Nicely capturing the policy underpinnings of strict liability, the court explained:

Bell relinquished all control over the band’s design, and, thus, the ability to affect or control the alleged defect, nearly two years before Thorpe’s injury.  Extending strict liability to Bell does not further the policy behind the imposition of strict liability, which is to ensure the costs of injuries sustained from purchasing defective products are paid by the manufacturers who put the products on the market and not by the injured persons themselves . . . To allow strict liability to attach here, where there are no allegations that Bell had any involvement in the sale, manufacture or distribution of the resistance band that injured Thorpe would do nothing to further the policy behind strict liability.

Id. at *8-9 (internal punctuation and citations omitted).   The court concluded, “Bell is not a seller of the resistance band that injured Thorpe and thus is not subject to strict liability pursuant to  § 402A.”  Id. at *13 (internal punctuation and citations omitted).

Negligent Design

Plaintiffs asserted a claim for “negligent design,” alleging that Bell had a duty to “manufacture and sell the . . . resistance band in a reasonably safe condition for ultimate users of the product.”  Id.  at *15.   That’s more amorphous than strict liability, and thus potentially more dangerous.  Bell argued that, “as a prior designer which lacked the ability to control the design and manufacture” of the band plaintiff purchased, it owed plaintiff no such duty.  Id. at *15-16.  The court agreed with Bell, explaining, “The Court can find no instances in Pennsylvania of the imposition of a duty upon a prior designer that relinquished control over the design prior to a consumer’s injury.”  Id. at *16 (citations omitted). This is because, without a finding that “the accident could have been avoided by the exercise of reasonable care” by the defendant, there can be no finding that any act or omission of the defendant proximately caused the plaintiff’s injuries. Id. at *16 (citations omitted).  The court concluded that it was “not bound to accept Plaintiffs’  unsupported legal conclusion that Bell owed Thorpe a duty of care.  Plaintiffs cannot  establish that Bell owed a duty of care to consumers, and, thus, their negligence claim fails.”  Id. at *19 (citations omitted).  Another novel claim fails.

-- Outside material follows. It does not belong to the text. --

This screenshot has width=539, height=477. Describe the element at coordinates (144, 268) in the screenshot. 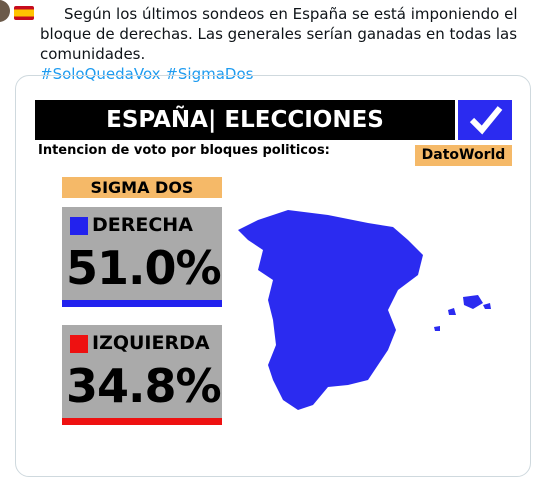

Warranty and Misrepresentation

In similar fashion, the court dispatched Plaintiffs’ breach of warranty claims, holding that Bell could not be liable when it was not a “seller,”id. at *15, and their misrepresentation claim, holding that Plaintiffs could not show that Thorpe justifiably relied on any misrepresentation by Bell.  Id. at *16.  As such, neatly and correctly, the court ensured that the concept of “product liability” was not broadened to include a defendant that had nothing to do with the product at the time the plaintiff purchased it.  It seems simple, and it seems self-evident, but Conte taught us the peril of complacency.

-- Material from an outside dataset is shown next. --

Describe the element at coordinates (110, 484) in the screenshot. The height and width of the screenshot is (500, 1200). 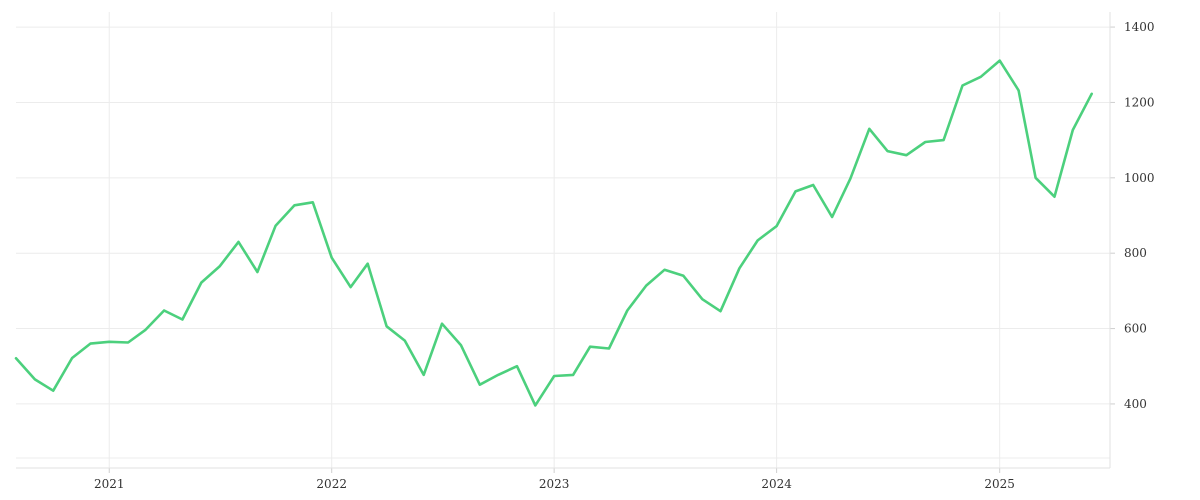
I see `x-tick-label-2021: 2021` at that location.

While Thorpe is not a drug or device case, its reasoning and holding rest on bedrock premises of product liability law and should be persuasive to courts facing “designer liability” claims in the pharmaceutical context or in any other.  It is also good to have Thorpe on the books because we have seen non-manufacturing designers sued in some cases as a means of destroying diversity.  We applaud the decision and cheer the growing consensus that Conte was nothing more than an unfortunate aberration.